My mother could see my condition was worsening and was getting concerned about me. At some points during the night I’m SURE that I could hear things she was thinking, which I received in standard speech like ways. The tone and harmonic structure to her voice seemed different also during these moments, very much distant. One of the first instances of this is I was sitting out the back trying to cool down (I get very hot from MDMA) when I heard this distant voice saying “Answer me, please answer me” from hearing that in such a way, and from my dream like state of intoxication, I became immediately convinced that I was having an out of body experience, and my real body was in the lounge lying unconscious, having OD’d. I KNEW that I was going to walk in there and see a paramedic over my body, I was VERY scared for that instant. I shouted to my mother and ran back into the living room just to see her turn around, startled and glad to see I was ok, and all of a sudden I was horribly and terribly confused. I had to just tell myself “I’m tripping, I’m tripping”.
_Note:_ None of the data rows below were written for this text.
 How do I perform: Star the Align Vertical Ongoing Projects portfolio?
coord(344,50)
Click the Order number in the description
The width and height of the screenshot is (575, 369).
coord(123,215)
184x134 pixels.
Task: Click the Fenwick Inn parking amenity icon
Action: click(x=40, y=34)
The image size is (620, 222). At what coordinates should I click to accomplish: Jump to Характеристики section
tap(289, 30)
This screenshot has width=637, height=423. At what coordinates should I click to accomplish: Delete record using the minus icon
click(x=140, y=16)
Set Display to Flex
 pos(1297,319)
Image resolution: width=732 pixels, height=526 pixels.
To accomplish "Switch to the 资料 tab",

Hearing my mother call out to me happened a few times over the night, whether it was an auditory hallucination or not I don’t know. I’d only hear it when I wasn’t in the room with her and she always seemed distressed, and glad to see me when I did see her after that. After this happened a few times I began making obscure mind connections again and became totally convinced at one point, that in reality I was an 18 year old boy lying in a hospital bed, having been comatose for many years. There was a psychic guide sitting next to my bed, penetrating my psyche as my mother, a huge figure for trust and safety in my life, and this psychic had manipulated my comatose dreaming for this to happen by conditioning my development through my life. It all led up to this one moment where I was meant to regain consciousness and I could hear her calling me from the real world.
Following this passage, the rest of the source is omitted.